In May, the NDU turned over a two-day national delegates’ conference to employers in order to “come up with concrete actions that the NDU, its delegates and members can take to turn around the fortunes of the manufacturing sector”. The conference opened with an address by the Manufacturing and Exporters Association CEO John Walley, while workshop sessions were conducted by the CEO of Textiles NZ and a representative from the Wood Processors Association. Underlining the unions’ promotion of economic nationalism, a session was given over to a “Make it Here” campaign promoted by the Green Party.

Lest the NDU delegates failed to get the message, a speaker from Work and Income was brought in to address the conference on “the range of initiatives for redundant workers available through that agency”.

The purpose of these deliberations soon became apparent. At the beginning of June, the NDU and Oamaru-based Summit Wool Spinners agreed to call for up to 30 new voluntary redundancies and a paid 8-day mill closure in response to a further downturn in the international wool yarn spinning industry. The agreement came on top of almost 50 redundancies and short weeks negotiated from late March, including the government’s 9-day fortnight scheme which had been touted by the unions as a “job saving” measure. The NDU boasted that the deal was “humane”, compared with what it called a more “traditional corporate approach”--confirming its key role in facilitating the attacks on jobs, wages and conditions.

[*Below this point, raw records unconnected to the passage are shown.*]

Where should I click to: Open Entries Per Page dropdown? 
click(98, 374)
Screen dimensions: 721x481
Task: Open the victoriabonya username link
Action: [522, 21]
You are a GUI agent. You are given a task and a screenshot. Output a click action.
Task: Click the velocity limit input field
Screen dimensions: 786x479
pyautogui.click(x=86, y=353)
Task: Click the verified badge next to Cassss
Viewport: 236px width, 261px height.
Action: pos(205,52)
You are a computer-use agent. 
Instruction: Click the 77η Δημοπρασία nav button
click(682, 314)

The move by the NDU to position itself as the accomplice of manufacturing sector employers and flag-bearer for the National government’s 9-day working fortnight exposes the rightward shift of an entire layer of the New Zealand “left”. The NDU’s two leading figures are Reid, a prominent former member of the “left-wing” Alliance and now defunct pro-Stalinist Workers Communist League, and national secretary Laila Harre, a former Alliance MP and women’s affairs minister in the 1999 - 2002 Labour-Alliance government.

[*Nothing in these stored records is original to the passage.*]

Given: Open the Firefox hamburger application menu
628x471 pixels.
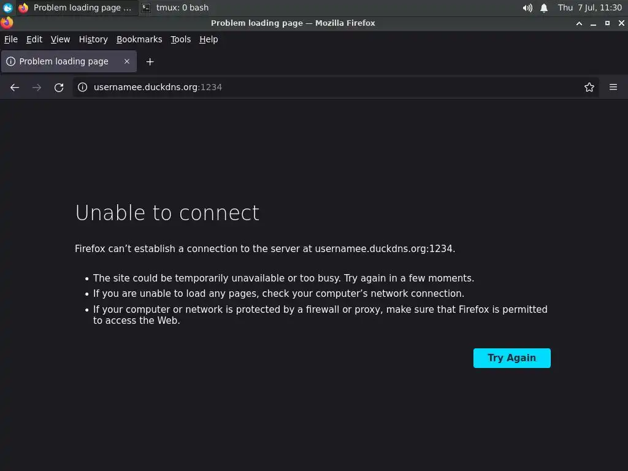Looking at the screenshot, I should (613, 87).
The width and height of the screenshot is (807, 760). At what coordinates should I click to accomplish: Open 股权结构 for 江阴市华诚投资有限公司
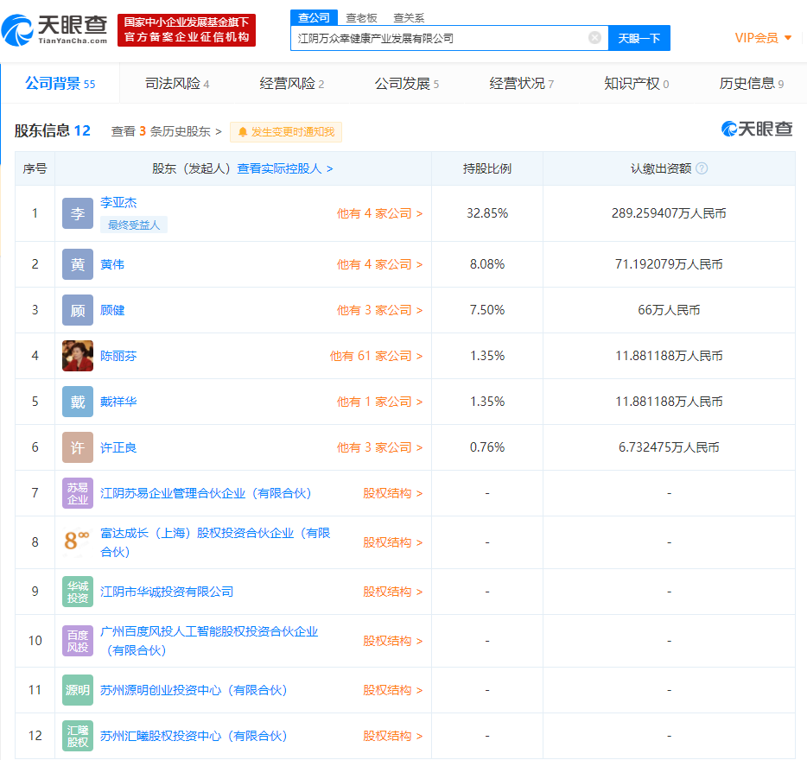click(392, 592)
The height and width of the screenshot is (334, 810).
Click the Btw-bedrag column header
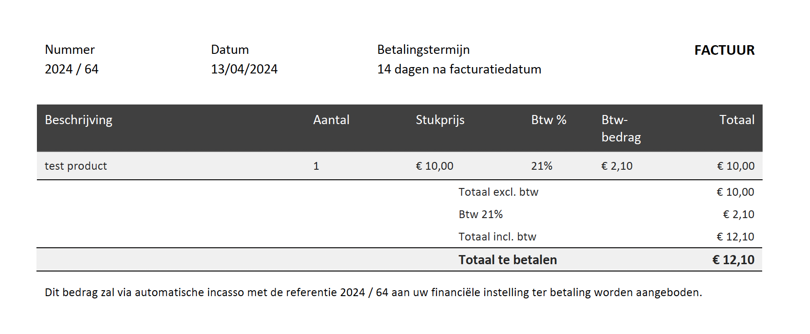pos(621,128)
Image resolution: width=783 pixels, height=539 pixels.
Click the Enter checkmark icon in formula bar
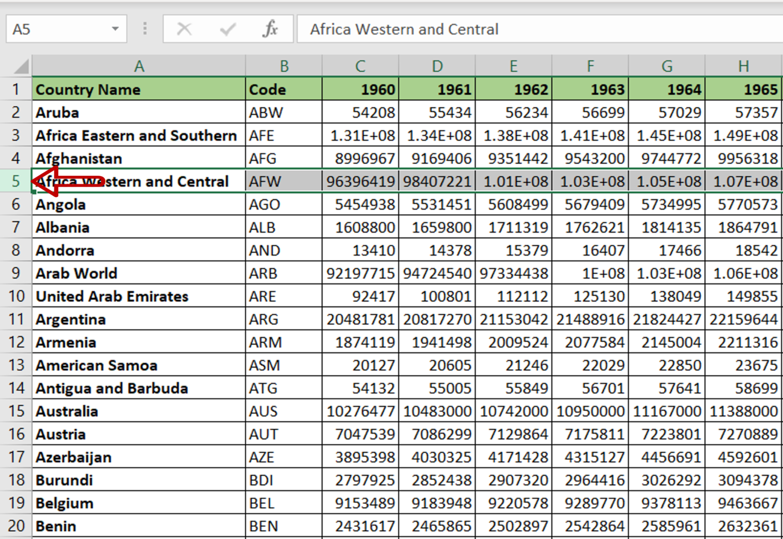(x=227, y=29)
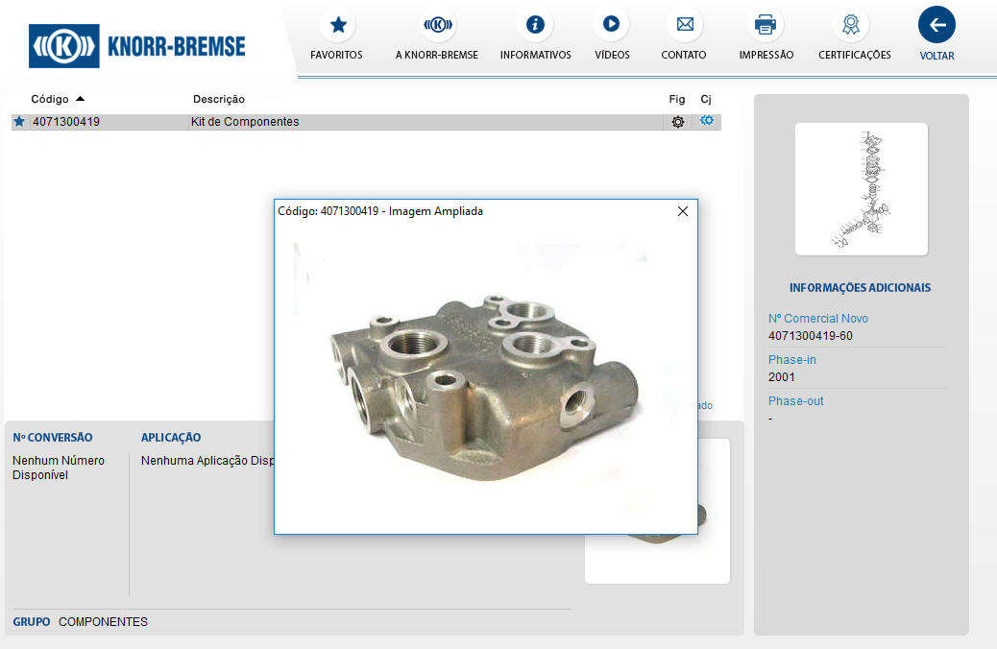Click the Descrição column header
The image size is (997, 649).
(x=219, y=99)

Harre last week announced she was resigning from her NDU position in order to become human resources manager at the Auckland “super city” council, which is currently in formation—completing her transition from “left” pretender to employers’ hired gun. One of Harre’s first tasks will undoubtedly be to sack many of the 6,800 workers whose existing positions will be declared surplus to requirements following the amalgamation of the six existing local authorities into one.